*Extracted text*
R Z Aminov1_{, A B Moskalenko}1_{and A I Kozhevnikov}2

1 _{Saratov Scientific Center of Russian Academy of Sciences, 410054, Russia, Saratov,} Politechnicheskaya street, 77

2 _{Turbulence and Vortex Dynamics Group, Department of Applied Physics, Eindhoven} University of Technology, P.O. Box 513, 5600 MB Eindhoven, The Netherlands e-mail: a.kozhevnikov@tue.nl, oepran@inbox.ru

Abstract. Historically, the development of gas turbine technologies is intrinsically linked with

the increase in the initial temperature of the working fluid, which provides an increase in the thermal efficiency and thermodynamic efficiency of the gas turbine cycle. The increase in the gas turbine initial temperature leads to the unit costs reduction and the unit capacity is increased. However, higher turbine inlet parameters increase significantly thermal stresses in the metal, especially during a start-stop operation. In this study we compared the efficiency of three gas turbines with different values of the turbine inlet temperature during covering different parts of the daily electric load curve. The sum of fuel and depreciation costs is chosen as an optimization criterion. Service life parameters were determined for the most thermal stressed gas turbine element, namely the first stage gas turbine blades. To implement the low-cycle fatigue analysis, the numerical simulations were implemented using ANSYS®_{. The}

modelling was divided in two stages. Firstly, the fluid dynamics behaviour was analysed around the blade cascade with the aim to determine the thermal state during the whole start-stop cycle. In the second stage of calculation, the mechanical loads were added caused by centrifugal force and the fluid flow forces from the working fluid side. To determine depreciation costs, the modified equivalent operating hours principle was used. Obtained results showed that for cyclic operation mode with a high number of start-ups and shutdowns, the costs associated with service life reduction exceed markedly the fuel economy, making turbines with lower turbine inlet temperature more profitable.

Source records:
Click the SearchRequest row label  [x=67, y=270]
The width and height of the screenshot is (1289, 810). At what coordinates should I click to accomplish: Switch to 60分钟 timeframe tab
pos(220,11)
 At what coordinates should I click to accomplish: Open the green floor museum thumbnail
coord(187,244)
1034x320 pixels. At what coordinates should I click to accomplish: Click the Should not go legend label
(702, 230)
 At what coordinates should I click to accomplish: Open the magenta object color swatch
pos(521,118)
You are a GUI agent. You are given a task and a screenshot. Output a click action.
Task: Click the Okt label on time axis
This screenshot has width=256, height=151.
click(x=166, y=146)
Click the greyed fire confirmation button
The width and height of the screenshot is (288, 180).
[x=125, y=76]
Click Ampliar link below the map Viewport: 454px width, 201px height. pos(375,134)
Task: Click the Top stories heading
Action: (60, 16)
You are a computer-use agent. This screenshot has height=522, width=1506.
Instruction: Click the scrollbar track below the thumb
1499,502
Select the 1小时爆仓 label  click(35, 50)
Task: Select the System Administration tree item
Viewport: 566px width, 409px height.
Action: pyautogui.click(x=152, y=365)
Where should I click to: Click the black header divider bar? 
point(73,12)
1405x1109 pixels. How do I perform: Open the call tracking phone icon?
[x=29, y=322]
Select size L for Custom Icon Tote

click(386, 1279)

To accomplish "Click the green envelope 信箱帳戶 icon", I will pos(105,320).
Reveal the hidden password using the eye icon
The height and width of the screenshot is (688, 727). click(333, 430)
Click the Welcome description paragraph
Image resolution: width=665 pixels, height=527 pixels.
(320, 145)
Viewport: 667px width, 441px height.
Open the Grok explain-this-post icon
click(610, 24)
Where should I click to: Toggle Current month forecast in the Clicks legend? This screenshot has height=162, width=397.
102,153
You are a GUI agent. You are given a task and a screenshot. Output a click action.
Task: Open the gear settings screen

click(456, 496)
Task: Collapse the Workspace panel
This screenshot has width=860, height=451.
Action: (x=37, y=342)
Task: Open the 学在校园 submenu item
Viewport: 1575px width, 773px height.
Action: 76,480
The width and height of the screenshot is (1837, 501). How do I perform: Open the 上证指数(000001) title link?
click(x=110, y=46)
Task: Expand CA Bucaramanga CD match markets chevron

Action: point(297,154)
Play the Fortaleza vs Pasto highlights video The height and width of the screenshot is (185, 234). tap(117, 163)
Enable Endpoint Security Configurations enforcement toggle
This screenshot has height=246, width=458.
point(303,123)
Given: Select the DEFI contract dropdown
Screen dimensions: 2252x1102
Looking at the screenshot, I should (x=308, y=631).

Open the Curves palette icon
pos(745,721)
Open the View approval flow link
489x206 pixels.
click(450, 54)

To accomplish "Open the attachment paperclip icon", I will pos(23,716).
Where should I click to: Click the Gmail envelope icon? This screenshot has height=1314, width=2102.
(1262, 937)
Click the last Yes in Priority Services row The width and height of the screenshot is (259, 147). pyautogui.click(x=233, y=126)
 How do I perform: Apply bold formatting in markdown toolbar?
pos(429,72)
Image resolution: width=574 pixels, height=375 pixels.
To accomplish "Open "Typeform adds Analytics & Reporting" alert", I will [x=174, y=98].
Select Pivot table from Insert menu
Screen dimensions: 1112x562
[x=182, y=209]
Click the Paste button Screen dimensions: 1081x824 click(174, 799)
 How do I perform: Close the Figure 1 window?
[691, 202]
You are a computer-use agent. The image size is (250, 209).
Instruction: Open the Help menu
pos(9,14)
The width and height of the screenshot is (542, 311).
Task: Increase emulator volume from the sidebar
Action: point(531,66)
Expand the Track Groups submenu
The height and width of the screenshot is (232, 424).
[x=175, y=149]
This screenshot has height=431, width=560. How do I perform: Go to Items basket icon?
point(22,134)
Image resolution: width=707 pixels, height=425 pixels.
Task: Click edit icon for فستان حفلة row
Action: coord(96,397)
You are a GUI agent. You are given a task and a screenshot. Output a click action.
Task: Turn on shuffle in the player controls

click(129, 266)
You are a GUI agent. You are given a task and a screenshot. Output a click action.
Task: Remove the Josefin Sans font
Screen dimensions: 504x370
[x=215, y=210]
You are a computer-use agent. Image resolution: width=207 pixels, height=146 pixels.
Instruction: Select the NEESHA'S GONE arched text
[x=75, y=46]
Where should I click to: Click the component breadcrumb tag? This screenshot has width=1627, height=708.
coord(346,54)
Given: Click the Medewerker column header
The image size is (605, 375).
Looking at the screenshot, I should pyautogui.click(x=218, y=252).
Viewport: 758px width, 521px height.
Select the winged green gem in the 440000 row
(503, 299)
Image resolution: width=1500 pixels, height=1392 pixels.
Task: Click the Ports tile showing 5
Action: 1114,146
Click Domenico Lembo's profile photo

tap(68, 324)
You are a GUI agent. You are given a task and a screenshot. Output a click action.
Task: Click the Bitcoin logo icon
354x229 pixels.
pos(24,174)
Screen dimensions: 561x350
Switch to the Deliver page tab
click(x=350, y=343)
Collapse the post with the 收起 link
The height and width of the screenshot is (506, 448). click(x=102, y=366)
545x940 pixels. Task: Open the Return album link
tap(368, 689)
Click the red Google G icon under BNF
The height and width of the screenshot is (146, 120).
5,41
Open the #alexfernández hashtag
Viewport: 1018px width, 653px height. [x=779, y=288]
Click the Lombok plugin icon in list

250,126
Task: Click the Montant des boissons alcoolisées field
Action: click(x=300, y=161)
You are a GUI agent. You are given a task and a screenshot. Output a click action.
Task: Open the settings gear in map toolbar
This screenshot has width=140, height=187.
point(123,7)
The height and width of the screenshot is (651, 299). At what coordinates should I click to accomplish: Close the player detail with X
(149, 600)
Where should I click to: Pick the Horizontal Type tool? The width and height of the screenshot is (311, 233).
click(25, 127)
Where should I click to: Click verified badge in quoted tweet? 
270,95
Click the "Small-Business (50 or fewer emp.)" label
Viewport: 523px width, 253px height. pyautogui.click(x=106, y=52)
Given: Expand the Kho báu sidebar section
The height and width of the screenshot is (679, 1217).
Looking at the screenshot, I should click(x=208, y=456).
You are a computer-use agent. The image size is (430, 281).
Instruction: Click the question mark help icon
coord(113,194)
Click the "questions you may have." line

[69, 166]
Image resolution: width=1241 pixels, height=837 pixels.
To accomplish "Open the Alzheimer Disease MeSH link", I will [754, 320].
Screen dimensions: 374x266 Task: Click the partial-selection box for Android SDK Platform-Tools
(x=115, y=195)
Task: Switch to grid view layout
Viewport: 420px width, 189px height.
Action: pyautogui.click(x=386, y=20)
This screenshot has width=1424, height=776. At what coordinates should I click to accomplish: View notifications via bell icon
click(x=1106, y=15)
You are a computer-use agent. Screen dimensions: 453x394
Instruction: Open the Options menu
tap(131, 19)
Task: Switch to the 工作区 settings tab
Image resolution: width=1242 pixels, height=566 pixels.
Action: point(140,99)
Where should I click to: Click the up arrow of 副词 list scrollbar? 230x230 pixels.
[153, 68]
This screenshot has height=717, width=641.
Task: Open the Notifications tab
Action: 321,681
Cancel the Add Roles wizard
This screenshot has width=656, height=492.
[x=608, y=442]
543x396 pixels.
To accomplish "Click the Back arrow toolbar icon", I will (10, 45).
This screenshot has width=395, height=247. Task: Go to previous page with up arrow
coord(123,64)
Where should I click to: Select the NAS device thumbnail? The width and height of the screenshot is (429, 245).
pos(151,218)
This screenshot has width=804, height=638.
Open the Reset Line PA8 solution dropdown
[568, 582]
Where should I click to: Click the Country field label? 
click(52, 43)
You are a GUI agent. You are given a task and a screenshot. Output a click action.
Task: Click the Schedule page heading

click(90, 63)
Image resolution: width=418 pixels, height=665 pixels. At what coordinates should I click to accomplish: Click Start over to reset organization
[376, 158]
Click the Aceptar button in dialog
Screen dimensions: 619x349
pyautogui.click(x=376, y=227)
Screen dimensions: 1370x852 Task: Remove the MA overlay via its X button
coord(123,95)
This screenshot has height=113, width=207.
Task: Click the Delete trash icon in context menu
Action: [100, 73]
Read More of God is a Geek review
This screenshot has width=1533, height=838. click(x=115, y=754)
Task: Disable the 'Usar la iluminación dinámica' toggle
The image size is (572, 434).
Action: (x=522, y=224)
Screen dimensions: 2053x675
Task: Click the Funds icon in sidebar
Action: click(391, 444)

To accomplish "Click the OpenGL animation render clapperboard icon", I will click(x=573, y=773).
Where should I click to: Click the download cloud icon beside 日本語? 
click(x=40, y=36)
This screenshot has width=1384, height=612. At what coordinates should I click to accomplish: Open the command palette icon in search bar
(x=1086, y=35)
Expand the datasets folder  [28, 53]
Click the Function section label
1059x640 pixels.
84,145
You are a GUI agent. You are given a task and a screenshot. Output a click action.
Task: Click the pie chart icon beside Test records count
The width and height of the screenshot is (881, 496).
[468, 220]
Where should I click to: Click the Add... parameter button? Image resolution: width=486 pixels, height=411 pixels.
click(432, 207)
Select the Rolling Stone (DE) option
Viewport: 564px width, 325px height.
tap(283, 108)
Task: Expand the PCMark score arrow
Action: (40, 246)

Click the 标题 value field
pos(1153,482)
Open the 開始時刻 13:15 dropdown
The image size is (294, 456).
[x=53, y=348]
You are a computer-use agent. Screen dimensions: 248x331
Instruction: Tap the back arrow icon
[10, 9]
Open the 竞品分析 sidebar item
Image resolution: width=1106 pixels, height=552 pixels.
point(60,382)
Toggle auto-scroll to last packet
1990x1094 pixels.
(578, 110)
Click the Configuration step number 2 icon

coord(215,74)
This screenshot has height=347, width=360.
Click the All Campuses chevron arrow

*To be done*
1. Transcribe the gas turbine abstract from "modelling was divided" to "temperature more profitable.".
2. Translate this sentence from the gas turbine abstract into Spanish: "The sum of fuel and depreciation costs is chosen as an optimization criterion."
These records were taken from a separate source.

*Results of the tasks*
1.
modelling was divided in two stages. Firstly, the fluid dynamics behaviour was analysed around the blade cascade with the aim to determine the thermal state during the whole start-stop cycle. In the second stage of calculation, the mechanical loads were added caused by centrifugal force and the fluid flow forces from the working fluid side. To determine depreciation costs, the modified equivalent operating hours principle was used. Obtained results showed that for cyclic operation mode with a high number of start-ups and shutdowns, the costs associated with service life reduction exceed markedly the fuel economy, making turbines with lower turbine inlet temperature more profitable.

2. La suma de los costos de combustible y de amortización se elige como criterio de optimización.